DATA.

* * *

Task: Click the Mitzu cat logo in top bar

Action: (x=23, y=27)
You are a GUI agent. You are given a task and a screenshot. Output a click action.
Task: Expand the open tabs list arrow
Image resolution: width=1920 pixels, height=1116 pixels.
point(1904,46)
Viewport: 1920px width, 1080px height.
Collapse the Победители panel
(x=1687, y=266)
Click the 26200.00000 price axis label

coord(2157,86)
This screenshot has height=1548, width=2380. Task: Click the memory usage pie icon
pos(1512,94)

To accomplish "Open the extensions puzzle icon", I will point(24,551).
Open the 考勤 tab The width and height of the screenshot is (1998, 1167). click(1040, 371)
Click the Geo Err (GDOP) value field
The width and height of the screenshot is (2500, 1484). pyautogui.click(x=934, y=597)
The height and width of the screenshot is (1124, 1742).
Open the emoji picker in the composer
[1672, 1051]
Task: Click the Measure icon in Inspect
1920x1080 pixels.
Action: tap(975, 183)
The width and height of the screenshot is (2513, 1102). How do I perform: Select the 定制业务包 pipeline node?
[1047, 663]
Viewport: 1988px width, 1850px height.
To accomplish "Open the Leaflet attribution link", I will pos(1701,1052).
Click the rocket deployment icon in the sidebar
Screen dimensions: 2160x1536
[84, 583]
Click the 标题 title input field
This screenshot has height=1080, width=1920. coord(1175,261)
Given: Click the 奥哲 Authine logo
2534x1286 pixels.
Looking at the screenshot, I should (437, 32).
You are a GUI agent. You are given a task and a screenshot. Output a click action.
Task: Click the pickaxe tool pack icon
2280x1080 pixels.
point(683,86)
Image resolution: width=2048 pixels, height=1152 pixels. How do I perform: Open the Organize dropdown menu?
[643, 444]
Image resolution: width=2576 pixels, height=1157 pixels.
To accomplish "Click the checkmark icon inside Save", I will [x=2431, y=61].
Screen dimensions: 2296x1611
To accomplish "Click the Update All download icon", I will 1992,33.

* * *

WHAT YOU SHOULD DO. Output each line of the material exactly as it was written above.

RESPONSE.
Task: Click the Mitzu cat logo in top bar

Action: (x=23, y=27)
You are a GUI agent. You are given a task and a screenshot. Output a click action.
Task: Expand the open tabs list arrow
Image resolution: width=1920 pixels, height=1116 pixels.
point(1904,46)
Viewport: 1920px width, 1080px height.
Collapse the Победители panel
(x=1687, y=266)
Click the 26200.00000 price axis label

coord(2157,86)
This screenshot has height=1548, width=2380. Task: Click the memory usage pie icon
pos(1512,94)

To accomplish "Open the extensions puzzle icon", I will point(24,551).
Open the 考勤 tab The width and height of the screenshot is (1998, 1167). click(1040, 371)
Click the Geo Err (GDOP) value field
The width and height of the screenshot is (2500, 1484). pyautogui.click(x=934, y=597)
The height and width of the screenshot is (1124, 1742).
Open the emoji picker in the composer
[1672, 1051]
Task: Click the Measure icon in Inspect
1920x1080 pixels.
Action: tap(975, 183)
The width and height of the screenshot is (2513, 1102). How do I perform: Select the 定制业务包 pipeline node?
[1047, 663]
Viewport: 1988px width, 1850px height.
To accomplish "Open the Leaflet attribution link", I will pos(1701,1052).
Click the rocket deployment icon in the sidebar
Screen dimensions: 2160x1536
[84, 583]
Click the 标题 title input field
This screenshot has height=1080, width=1920. coord(1175,261)
Given: Click the 奥哲 Authine logo
2534x1286 pixels.
Looking at the screenshot, I should (437, 32).
You are a GUI agent. You are given a task and a screenshot. Output a click action.
Task: Click the pickaxe tool pack icon
2280x1080 pixels.
point(683,86)
Image resolution: width=2048 pixels, height=1152 pixels. How do I perform: Open the Organize dropdown menu?
[643, 444]
Image resolution: width=2576 pixels, height=1157 pixels.
To accomplish "Click the checkmark icon inside Save", I will [x=2431, y=61].
Screen dimensions: 2296x1611
To accomplish "Click the Update All download icon", I will 1992,33.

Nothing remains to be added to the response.